YOUR ASSIGNMENT: Without the pictures, repeat all of the data exactly as it appears below.

INPUT DATA:

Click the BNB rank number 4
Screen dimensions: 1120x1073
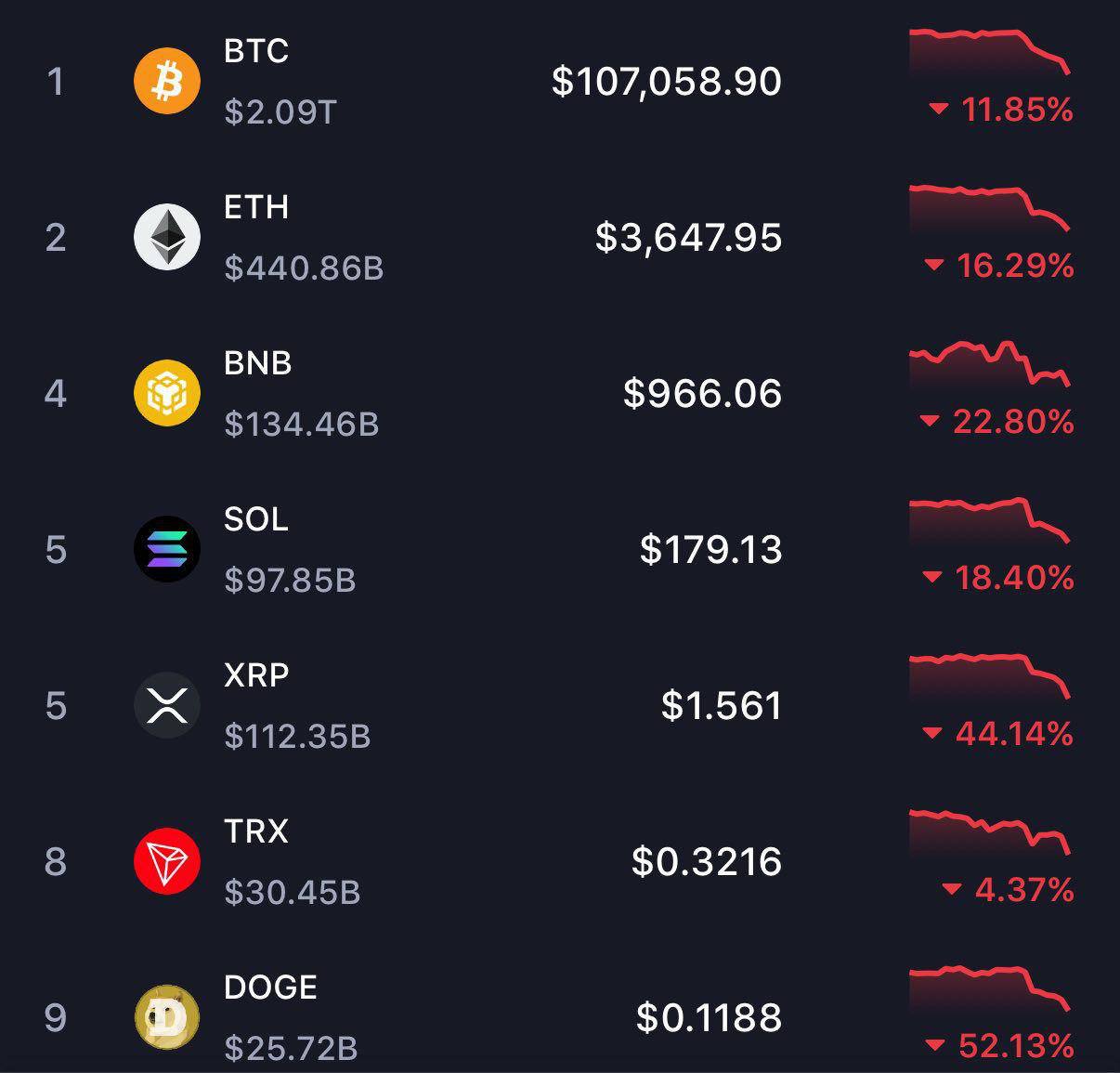click(x=56, y=394)
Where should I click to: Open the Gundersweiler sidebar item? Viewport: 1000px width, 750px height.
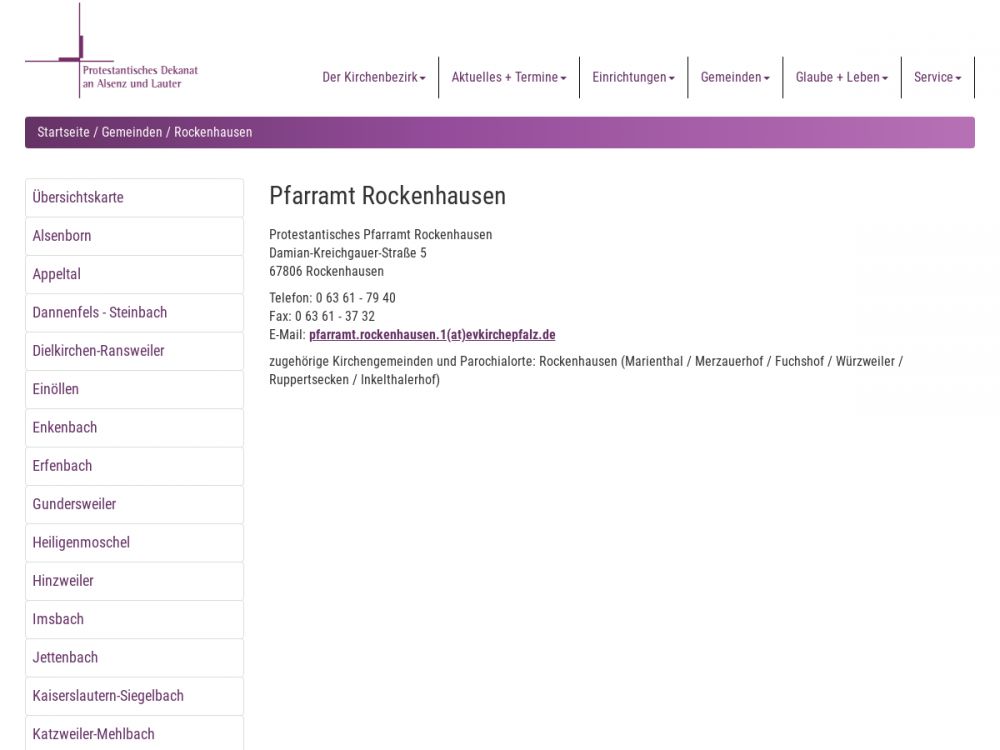74,504
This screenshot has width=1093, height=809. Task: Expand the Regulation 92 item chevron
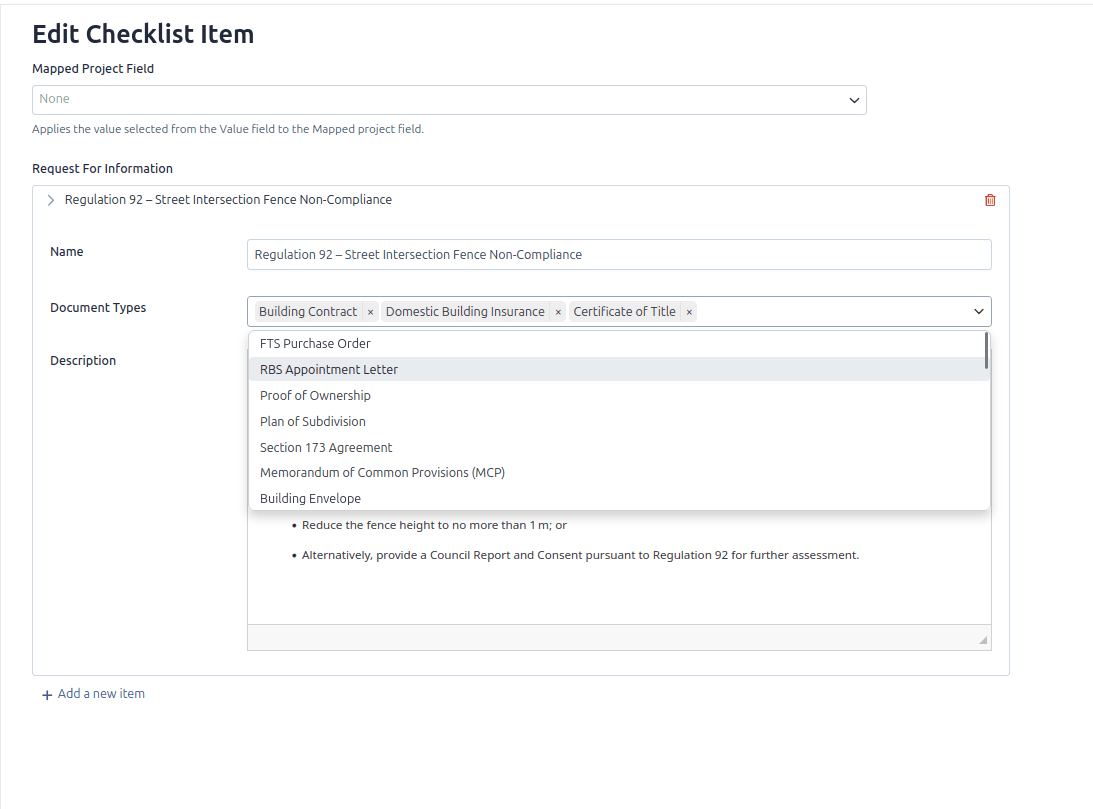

PROBLEM SOLUTION:
Click the BNB rank number 4
Screen dimensions: 1120x1073
click(x=56, y=394)
Where should I click to: Open the Gundersweiler sidebar item? Viewport: 1000px width, 750px height.
74,504
This screenshot has width=1093, height=809. Task: Expand the Regulation 92 item chevron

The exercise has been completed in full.